Data extracted from a collection:
━━━
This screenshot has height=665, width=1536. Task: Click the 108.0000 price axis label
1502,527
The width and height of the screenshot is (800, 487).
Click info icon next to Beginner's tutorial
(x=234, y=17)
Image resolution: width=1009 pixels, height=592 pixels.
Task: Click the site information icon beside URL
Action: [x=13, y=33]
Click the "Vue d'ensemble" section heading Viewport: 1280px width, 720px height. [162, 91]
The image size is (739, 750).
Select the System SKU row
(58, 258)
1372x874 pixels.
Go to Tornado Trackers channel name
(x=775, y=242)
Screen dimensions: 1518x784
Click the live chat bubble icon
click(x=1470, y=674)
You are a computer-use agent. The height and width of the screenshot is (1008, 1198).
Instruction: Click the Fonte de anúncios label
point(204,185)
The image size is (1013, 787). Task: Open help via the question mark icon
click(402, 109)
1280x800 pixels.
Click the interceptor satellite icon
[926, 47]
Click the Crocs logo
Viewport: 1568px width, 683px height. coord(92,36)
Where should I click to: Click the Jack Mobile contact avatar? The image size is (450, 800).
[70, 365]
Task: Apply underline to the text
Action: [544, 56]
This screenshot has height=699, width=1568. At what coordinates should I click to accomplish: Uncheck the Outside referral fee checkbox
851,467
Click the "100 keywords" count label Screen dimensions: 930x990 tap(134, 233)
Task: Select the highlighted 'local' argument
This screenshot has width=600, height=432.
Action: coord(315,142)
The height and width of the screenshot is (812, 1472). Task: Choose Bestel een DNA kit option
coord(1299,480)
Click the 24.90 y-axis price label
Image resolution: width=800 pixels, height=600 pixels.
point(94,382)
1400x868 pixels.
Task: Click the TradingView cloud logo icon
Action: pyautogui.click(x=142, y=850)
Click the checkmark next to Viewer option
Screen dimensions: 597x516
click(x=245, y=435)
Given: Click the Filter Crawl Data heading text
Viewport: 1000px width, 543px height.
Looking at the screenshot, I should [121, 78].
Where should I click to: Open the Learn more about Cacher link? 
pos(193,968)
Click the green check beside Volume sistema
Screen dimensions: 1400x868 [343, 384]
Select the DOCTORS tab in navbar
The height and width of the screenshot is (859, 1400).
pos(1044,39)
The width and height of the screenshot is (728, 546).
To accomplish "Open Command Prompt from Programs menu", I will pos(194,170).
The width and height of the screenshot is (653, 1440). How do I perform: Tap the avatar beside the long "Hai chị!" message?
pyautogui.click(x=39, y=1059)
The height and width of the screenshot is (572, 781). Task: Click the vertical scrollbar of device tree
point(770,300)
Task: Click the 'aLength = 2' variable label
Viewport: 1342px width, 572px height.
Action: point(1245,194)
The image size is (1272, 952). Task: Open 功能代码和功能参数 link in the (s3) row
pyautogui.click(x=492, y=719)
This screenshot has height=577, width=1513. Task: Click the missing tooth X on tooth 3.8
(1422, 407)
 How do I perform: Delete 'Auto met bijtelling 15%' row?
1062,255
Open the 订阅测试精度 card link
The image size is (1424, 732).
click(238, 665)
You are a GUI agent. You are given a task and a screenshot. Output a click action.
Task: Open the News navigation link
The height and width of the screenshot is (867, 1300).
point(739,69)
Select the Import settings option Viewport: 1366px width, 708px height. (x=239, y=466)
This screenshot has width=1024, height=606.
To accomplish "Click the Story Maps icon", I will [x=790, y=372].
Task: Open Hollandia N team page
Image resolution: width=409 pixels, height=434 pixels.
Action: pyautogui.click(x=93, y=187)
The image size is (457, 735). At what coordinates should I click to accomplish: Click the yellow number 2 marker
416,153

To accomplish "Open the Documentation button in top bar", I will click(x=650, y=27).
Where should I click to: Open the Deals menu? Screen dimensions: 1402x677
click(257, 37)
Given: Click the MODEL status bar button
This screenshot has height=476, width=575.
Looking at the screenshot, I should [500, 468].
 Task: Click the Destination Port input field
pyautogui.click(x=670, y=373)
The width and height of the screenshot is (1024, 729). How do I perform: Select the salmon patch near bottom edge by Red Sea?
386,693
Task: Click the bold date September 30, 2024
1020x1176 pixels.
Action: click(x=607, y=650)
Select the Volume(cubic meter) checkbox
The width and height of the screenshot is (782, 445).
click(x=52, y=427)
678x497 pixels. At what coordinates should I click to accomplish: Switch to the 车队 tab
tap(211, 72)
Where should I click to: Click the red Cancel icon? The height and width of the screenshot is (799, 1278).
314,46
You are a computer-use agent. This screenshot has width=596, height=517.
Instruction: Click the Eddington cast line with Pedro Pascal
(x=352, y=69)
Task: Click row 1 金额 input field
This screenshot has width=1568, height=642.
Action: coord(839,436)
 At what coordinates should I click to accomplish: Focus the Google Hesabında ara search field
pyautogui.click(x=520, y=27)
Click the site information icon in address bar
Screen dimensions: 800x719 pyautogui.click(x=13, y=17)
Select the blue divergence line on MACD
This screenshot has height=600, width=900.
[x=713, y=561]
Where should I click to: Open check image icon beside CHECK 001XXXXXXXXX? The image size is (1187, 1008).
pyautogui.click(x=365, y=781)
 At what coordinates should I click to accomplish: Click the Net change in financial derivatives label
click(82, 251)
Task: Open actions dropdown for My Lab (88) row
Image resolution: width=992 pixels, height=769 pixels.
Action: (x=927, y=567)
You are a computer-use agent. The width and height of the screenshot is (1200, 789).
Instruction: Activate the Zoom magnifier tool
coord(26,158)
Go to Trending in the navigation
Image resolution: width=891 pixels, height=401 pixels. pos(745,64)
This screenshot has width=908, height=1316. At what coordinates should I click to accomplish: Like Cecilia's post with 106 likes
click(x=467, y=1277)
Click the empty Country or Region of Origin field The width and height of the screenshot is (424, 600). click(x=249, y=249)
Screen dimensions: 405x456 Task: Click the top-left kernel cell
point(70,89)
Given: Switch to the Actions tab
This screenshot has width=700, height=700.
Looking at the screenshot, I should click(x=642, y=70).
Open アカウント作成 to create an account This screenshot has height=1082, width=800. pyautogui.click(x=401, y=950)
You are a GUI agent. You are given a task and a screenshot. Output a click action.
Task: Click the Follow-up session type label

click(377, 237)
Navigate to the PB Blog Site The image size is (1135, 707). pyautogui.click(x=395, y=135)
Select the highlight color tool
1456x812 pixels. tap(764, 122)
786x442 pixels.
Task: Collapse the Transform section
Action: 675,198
━━━
Each line of the records with the word "agent" in it is to be copied.

You are a computer-use agent. The height and width of the screenshot is (1008, 1198).
You are a GUI agent. You are given a task and a screenshot. Output a click action.
You are a computer-use agent. This screenshot has width=596, height=517.
You are a computer-use agent. The width and height of the screenshot is (1200, 789).
You are a GUI agent. You are given a task and a screenshot. Output a click action.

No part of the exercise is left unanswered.